Stored records
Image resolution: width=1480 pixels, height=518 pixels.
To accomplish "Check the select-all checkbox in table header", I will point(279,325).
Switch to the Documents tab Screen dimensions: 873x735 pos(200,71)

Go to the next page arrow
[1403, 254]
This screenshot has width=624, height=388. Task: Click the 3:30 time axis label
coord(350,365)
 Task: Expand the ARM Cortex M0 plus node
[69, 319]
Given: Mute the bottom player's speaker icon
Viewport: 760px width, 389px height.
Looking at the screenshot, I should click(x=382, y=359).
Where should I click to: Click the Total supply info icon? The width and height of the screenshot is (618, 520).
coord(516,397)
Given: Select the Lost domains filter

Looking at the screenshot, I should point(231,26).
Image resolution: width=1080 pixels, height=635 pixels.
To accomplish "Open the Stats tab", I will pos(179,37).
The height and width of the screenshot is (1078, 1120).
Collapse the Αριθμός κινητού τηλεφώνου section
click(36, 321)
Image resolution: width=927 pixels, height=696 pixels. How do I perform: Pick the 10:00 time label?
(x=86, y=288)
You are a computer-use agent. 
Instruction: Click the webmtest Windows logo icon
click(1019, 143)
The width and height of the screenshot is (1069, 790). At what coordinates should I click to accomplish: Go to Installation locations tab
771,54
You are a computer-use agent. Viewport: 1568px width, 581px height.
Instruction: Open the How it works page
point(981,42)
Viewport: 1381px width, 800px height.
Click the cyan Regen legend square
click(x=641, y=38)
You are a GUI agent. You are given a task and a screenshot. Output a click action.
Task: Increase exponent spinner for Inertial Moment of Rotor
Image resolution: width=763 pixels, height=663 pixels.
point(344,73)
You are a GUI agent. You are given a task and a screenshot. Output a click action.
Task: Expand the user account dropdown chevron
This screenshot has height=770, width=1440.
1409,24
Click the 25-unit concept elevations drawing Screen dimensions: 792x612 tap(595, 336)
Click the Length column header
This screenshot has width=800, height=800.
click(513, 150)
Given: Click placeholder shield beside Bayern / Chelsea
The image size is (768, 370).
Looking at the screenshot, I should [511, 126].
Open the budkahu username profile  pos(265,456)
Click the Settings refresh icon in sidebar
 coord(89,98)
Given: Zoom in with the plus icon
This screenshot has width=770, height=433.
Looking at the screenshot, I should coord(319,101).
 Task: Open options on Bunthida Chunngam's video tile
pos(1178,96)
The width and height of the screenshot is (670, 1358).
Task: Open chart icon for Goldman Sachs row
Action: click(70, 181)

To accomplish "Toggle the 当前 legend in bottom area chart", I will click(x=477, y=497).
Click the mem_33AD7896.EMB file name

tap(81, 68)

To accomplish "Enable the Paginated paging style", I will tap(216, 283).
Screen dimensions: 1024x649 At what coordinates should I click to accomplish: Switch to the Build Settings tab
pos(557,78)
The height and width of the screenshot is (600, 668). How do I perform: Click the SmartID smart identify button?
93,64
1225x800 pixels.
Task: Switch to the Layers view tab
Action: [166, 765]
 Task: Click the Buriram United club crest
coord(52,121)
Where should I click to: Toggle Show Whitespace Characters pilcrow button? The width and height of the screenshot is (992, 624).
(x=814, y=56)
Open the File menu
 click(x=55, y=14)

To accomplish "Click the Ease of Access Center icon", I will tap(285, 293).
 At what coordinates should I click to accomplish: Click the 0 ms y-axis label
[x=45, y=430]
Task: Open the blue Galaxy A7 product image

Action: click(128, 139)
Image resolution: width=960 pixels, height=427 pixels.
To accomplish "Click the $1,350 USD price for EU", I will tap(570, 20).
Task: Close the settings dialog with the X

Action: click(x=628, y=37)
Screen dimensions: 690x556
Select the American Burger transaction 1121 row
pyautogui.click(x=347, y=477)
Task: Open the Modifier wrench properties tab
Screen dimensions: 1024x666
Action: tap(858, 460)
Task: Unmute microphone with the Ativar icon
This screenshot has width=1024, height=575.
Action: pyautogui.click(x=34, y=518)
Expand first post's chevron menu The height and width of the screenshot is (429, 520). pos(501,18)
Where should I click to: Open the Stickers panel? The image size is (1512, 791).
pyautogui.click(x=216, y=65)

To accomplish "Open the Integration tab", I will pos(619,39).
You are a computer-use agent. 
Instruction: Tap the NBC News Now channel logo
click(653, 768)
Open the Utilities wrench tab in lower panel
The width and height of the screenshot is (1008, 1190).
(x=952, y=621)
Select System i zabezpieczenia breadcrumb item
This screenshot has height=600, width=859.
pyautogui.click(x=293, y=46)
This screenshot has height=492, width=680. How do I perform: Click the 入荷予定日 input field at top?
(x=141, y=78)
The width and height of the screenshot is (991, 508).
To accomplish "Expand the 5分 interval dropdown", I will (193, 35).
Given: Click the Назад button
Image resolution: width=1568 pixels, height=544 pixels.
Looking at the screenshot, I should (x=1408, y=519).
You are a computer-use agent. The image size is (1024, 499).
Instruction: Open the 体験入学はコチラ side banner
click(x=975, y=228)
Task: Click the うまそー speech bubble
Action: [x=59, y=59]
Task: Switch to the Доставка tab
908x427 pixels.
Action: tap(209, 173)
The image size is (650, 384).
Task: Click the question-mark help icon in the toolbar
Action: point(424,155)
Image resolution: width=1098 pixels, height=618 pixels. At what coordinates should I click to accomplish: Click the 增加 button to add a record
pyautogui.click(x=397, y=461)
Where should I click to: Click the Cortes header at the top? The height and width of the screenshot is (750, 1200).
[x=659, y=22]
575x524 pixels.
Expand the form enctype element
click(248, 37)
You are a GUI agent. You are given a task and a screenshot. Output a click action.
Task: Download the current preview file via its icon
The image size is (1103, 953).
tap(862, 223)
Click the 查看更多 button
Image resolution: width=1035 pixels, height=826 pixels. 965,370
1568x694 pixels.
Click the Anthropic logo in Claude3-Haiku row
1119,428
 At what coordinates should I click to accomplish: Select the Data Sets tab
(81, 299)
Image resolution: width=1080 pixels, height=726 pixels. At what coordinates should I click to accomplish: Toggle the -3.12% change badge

* _WHAT NEEDS TO BE DONE_: Each line above with the string "dropdown" should be reported in full.

* _RESULT FOR THIS EXERCISE_:
Task: Expand the user account dropdown chevron
To accomplish "Expand the 5分 interval dropdown", I will (193, 35).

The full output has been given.